説明

シリンダーの洗浄方法

【課題】シリンダーに付着したダスト及びシリンダーに内包される不純物の電触反応によるピットの成長を防止するシリンダーの洗浄方法を提供する。
【解決手段】アルミニウムを主成分として含む金属を表面に有する円筒状のシリンダーの洗浄方法であって、少なくとも前記シリンダーを洗浄液で洗浄する洗浄工程と、該シリンダーを純水に浸漬する純水浸漬工程と、該シリンダーの表面に該シリンダーの周囲にリング状に配置された複数の吐出口から乾燥気体を吹き付ける乾燥工程とを有し、前記純水の温度が20℃以上25℃以下であり、前記乾燥気体の温度が、前記純水の温度よりも低い温度であり、かつ、前記シリンダーの周囲で各吐出口の中心が一つの面を成し、該面に対して垂直な直線と、該シリンダーの中心軸とが成す角度が0.45度以上25度以下であることを特徴とするシリンダーの洗浄方法。

【発明の詳細な説明】
【技術分野】
【0001】
本発明は膜堆積を行うシリンダーの洗浄方法に関する。また、特に突起成長やシミ、外観不良や画像不良の起こらない高品位な電子写真感光体の製造方法に関する。
【背景技術】
【0002】
半導体デバイス、電子写真感光体、画像入力用ラインセンサー、撮影デバイス、光起電力デバイス、その他各種エレクトロニクス素子、光学素子等を作成する際に用いられる基板・基体の洗浄方法は様々な方法が知られており、その装置も実用に付されている。例えば、電子写真用水素化アモルファスシリコン(以下、a−Si:Hと表記する)堆積膜の形成は、アルミニウムやアルミニウム合金からなるシリンダー上に行われることが多い。そのため、高品位な電子写真感光体を得るためのアルミニウムシリンダーの表面処理、洗浄等は、実用化が進んでおり、そのための方法や装置も各種提案されている。
【0003】
例えば、電子写真感光体用シリンダーの洗浄時に、クリーン度の高い雰囲気で洗浄液から引き上げ、クリーン度の高いエアーナイフで表面をブローする工夫がなされている(例えば特許文献1)。
【0004】
また、導電性円筒状シリンダーを洗浄する際、洗浄液から引き上げ時に5〜35m/sの風により液切りと乾燥を同時に行う工夫がなされている。この際、吹き付ける気体の温度は室温〜120℃のような高温の気体が好ましい例として挙げられている(例えば特許文献2)。

= 作業内容 =
**A)** シリンダー洗浄方法の文書で「半導体デバイス、電子写真感光体」で始まる段落を、主な事実を残して箇条書きにまとめてください。
**B)** シリンダー洗浄方法の文書では、純水浸漬工程で使う純水の温度は何度とされていますか？
**C)** シリンダー洗浄方法の文書の続きを、最後の段落の後から書き継いでください。
以下の行は参照しなくてかまいません。

= 要素検索の記録 =
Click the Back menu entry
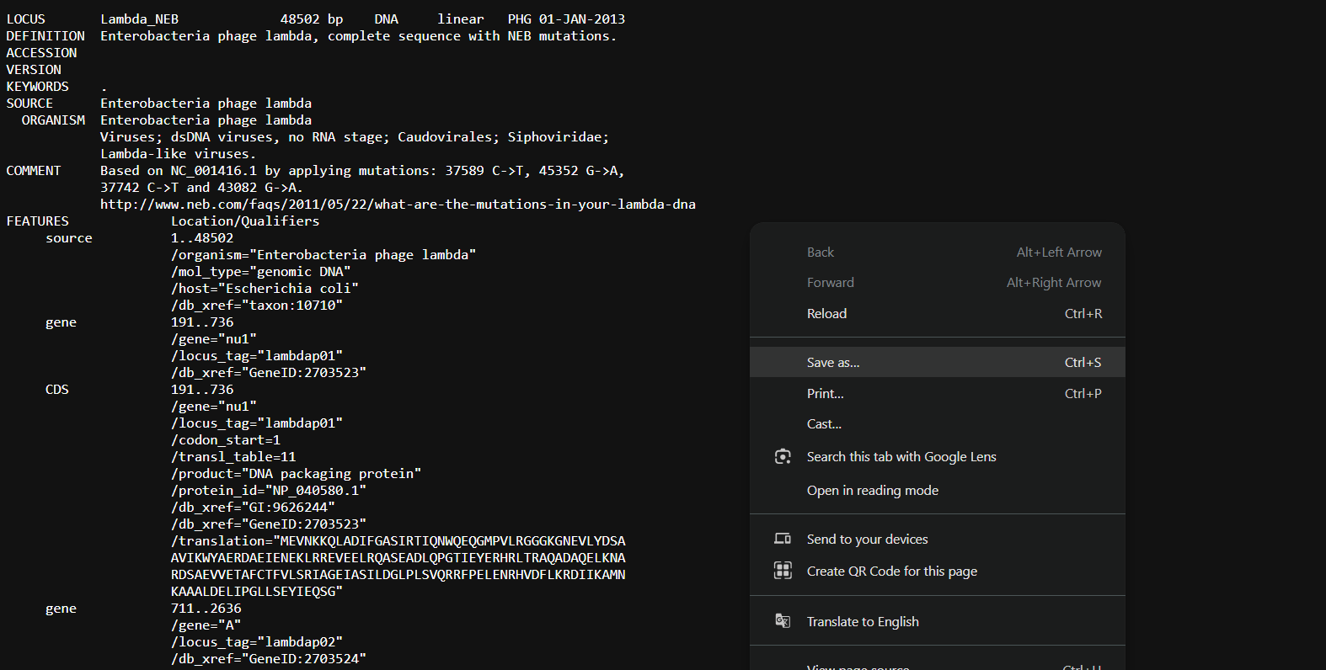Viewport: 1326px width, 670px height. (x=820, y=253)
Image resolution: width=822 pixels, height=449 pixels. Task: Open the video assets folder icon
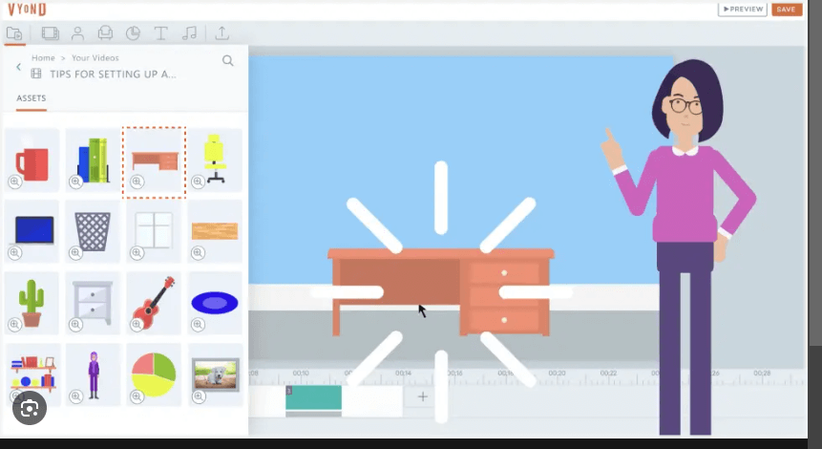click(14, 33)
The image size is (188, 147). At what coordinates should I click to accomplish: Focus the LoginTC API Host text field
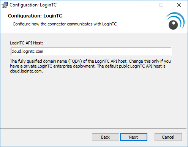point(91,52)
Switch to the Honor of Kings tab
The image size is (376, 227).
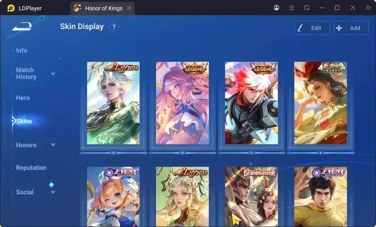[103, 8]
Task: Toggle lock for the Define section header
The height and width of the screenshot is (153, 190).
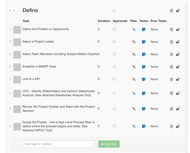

= 期待される結果 =
**A)**
- 次のものを作成する際に用いる基板・基体の洗浄方法は様々なものが知られ、その装置も実用化されている。
  - 半導体デバイス
  - 電子写真感光体
  - 画像入力用ラインセンサー
  - 撮影デバイス
  - 光起電力デバイス
  - 各種エレクトロニクス素子
  - 光学素子
- 例えば電子写真用のa−Si:H堆積膜は、アルミニウムやアルミニウム合金のシリンダー上に形成されることが多い。
- そのため、高品位な電子写真感光体を得るためのアルミニウムシリンダーの表面処理や洗浄は実用化が進んでいる。
- そのための方法や装置も各種提案されている。

**B)** 20℃以上25℃以下です。

**C)**
【0005】
【特許文献1】特開2002−116559号公報
【特許文献2】特開平8−248661号公報
【発明の開示】
【発明が解決しようとする課題】
【0006】
上記従来の洗浄方法及び装置により、良好な洗浄処理がなされる。しかしながら、前記洗浄方法を用いて作成された電子写真感光体であっても、下地(シリンダー)に何らかの突起成長の核があれば、そこから突起成長が起こり、画像不良を生じる可能性がある。画像不良に対する市場の要求レベルは日々高まっており、この要求に応えるべく、より高品質な電子写真感光体を形成可能なシリンダーの洗浄方法が求められるようになってきている。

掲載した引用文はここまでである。